For tables with these characteristics, Klustron allows users to define them as Mirror tables (mirror images) to optimize query performance. Klustron ensures that a copy of each Mirror table in the cluster is present on every storage node.

When performing insert, update, or delete operations on Mirror tables, Klustron's compute nodes automatically execute the corresponding operations on every storage node's data within the same global transaction, thus maintaining ACID properties.

However, if a table is frequently updated, updating copies of this mirror table on all shards within a distributed transaction could severely degrade performance, making it unsuitable as a mirror table. This is a general guideline; users may decide based on these considerations.

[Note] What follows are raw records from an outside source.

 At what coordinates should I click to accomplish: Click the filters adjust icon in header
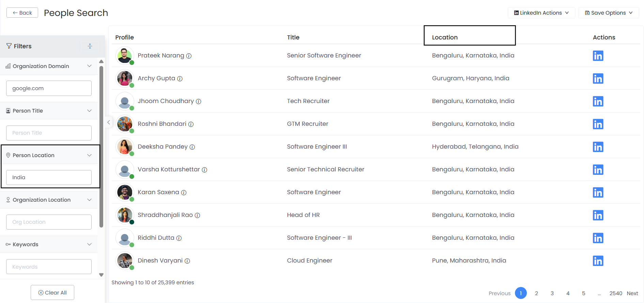click(x=90, y=46)
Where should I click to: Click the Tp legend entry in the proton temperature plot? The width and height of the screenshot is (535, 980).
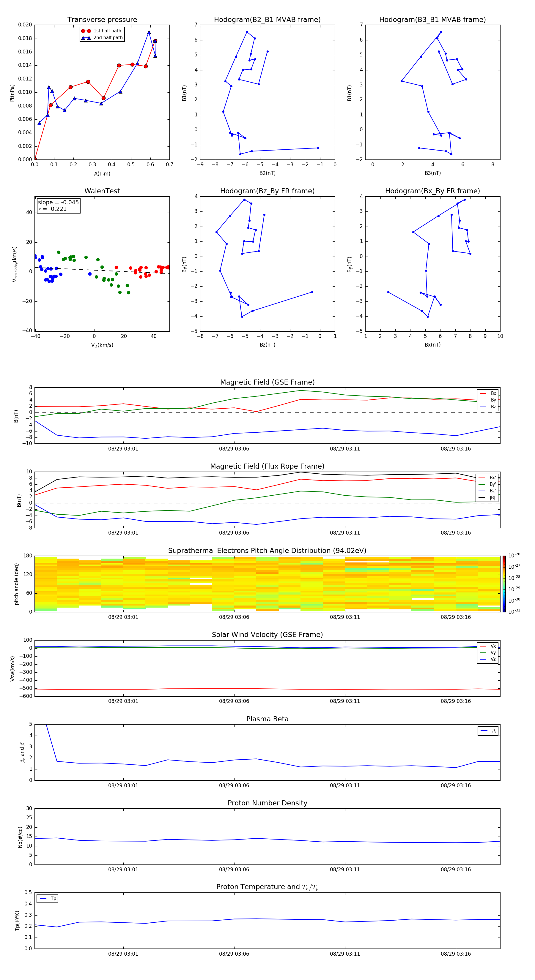(48, 899)
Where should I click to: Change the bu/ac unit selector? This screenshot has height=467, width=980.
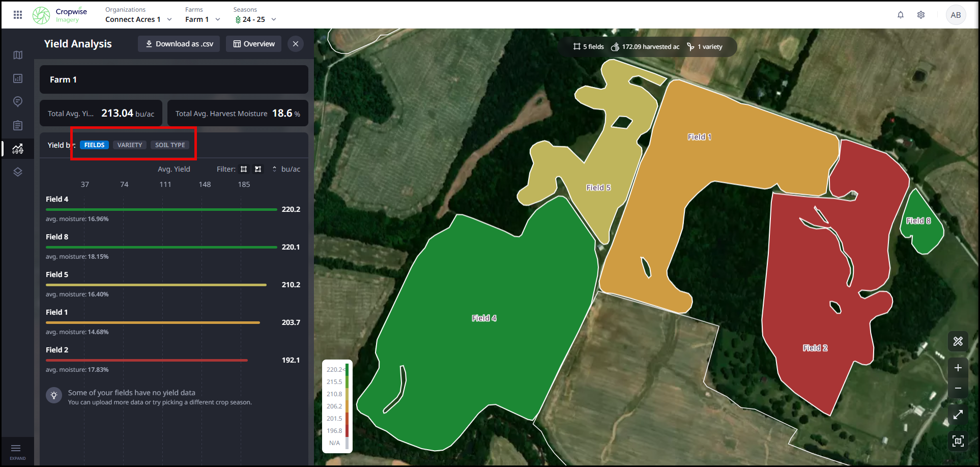(286, 169)
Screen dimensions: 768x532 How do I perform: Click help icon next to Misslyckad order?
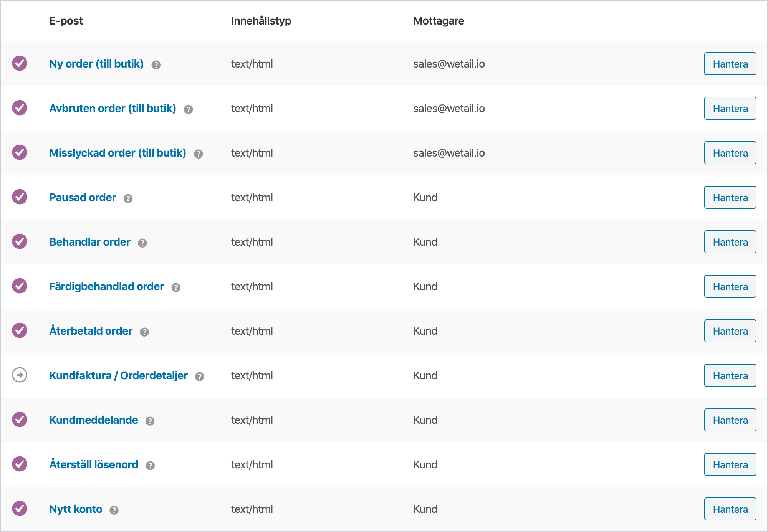coord(198,154)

When a new Storage Shard is added, Klustron automatically replicates all Mirror tables in the system to the new shard. During this replication process, these Mirror tables remain readable and writable, although adding new Mirror tables will be blocked until the replication completes.

Joins between Mirror tables and sharded large tables can always be pushed down to the storage nodes for execution, ensuring that these joins are performed in parallel by multiple storage for enhanced performance.

In OLAP applications, dimension tables typically fit the characteristics of Mirror tables and are suitable to be defined as such. In a star schema query in OLAP, the join between multiple Mirror tables and a fact table is effectively run in parallel across multiple storage nodes because the fact table is sharded across these nodes.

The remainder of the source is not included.